Petitioner filed state court petitions for relief, most of which were summarily denied. On October 20,1998, Petitioner filed a petition for writ of habeas corpus in the California Court of Appeal, raising the fail[1058]*1058ure to hold a preliminary examination within the statutory time period, which required that he be released on his own recognizance. On October 29, 1998, the court of appeal summarily denied McNeely’s petition. On December 31, 1998, Petitioner filed an ex parte application for an order directing issuance of a writ of mandate, prohibition, or other extraordinary relief in the California Court of Appeal. Among other things, he raised the failure to conduct a preliminary examination or trial within the statutorily-required time limit. On January 7, 1999, the court of appeal denied that petition. On February 3, 1999, Petitioner filed a petition for review in the California Supreme Court, raising' among other things the lack of a preliminary examination. On February 17, 1999, the state supreme court summarily denied his petition for review. On January 6, 2000, Petitioner filed a habeas petition with the Sacramento County Superior Court, raising the lack of a preliminary hearing and the violation of his speedy trial rights.

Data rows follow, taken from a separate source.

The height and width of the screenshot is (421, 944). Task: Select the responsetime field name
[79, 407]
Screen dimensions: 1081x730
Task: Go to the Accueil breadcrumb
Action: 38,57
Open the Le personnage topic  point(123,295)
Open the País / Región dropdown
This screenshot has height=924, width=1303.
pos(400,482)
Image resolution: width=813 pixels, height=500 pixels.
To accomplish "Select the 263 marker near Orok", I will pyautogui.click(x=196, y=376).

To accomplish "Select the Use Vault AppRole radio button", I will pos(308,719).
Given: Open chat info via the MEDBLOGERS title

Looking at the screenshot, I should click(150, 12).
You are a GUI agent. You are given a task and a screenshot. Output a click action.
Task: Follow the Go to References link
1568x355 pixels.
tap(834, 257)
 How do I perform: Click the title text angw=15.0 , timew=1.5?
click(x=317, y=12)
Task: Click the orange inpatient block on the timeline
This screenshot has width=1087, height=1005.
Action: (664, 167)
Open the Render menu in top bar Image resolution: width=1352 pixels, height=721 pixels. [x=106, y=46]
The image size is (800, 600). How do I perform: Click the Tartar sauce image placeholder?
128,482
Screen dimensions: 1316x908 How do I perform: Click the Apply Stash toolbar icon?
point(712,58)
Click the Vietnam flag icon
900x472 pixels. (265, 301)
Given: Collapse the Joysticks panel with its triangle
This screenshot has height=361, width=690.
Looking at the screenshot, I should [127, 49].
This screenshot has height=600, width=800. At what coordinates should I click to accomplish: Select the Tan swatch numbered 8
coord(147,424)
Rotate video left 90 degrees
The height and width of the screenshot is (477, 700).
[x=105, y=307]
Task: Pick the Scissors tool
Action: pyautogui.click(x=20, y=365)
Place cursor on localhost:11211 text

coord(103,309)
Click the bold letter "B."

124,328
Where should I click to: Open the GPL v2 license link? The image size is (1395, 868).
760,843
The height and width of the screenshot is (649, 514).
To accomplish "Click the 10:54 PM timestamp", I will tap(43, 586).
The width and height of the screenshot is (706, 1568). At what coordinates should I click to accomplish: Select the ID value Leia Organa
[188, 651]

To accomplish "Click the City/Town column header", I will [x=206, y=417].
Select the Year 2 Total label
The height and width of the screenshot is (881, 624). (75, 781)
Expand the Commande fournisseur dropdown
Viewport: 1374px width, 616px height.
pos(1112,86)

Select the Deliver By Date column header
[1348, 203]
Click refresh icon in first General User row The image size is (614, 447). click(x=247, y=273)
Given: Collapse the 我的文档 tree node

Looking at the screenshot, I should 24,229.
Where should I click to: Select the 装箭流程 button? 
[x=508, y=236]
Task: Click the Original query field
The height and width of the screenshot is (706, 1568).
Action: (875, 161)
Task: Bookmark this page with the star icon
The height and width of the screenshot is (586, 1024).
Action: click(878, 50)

On February 8, 2000, the superior court dismissed the petition because he had not substantiated his allegations and because he had a Marsden3 motion pending in his underlying criminal case. On May 22, 2000, the trial court denied Petitioner’s motion to dismiss for violation of his speedy trial rights. On May 25, 2000, Petitioner filed a petition for writ of prohibition in the state court of appeal, alleging that the superior court erred in denying his motion to dismiss and to release him from custody pursuant to Cal. Pen.Code § 859(b). On June 8, 2000, the court of appeal denied the petition.

Petitioner, acting pro se, filed a petition for writ of habeas corpus in federal district court on June 21, 2000. After the initial petition was dismissed without prejudice due to the presence of unexhausted claims, Petitioner filed an amended petition, excluding the unexhausted claims, on September 25, 2000. In his answer, Respondent agreed that Petitioner has exhausted his remedies on the issues raised in the amended petition. On January 11, 2002, the magistrate judge filed his report recommending that the state court complaint against McNeely be dismissed and that he be released without prejudice to the institution of civil commitment proceedings. Both parties filed objections. On March 26, 2002, the district court granted Respondent’s motion to dismiss the amended petition, dismissing McNeely’s speedy trial claim. McNeely timely appeals.

STANDARD OF REVIEW

We review the district court’s denial of a habeas petition de novo. See Coalition of Clergy v. Bush, 310 F.3d 1153, 1157 (9th Cir.2002). The district court’s findings of fact are reviewed for clear error. Park v. California, 202 F.3d 1146, 1149 (9th Cir.2000).

DISCUSSION

At oral argument, Respondent was unable to report what had happened to McNeely since December 2000, the last date of any entry in the state court “minutes” contained in the record. Respondent’s counsel reported that he believed the state court had “suspended” proceedings pending the outcome of the habeas petition and conceded that McNeely was still incarcerated in legal “limbo.” In other words, no proceedings have apparently taken place in McNeely’s felony case in the last 27-months and there is no explanation for this inactivity.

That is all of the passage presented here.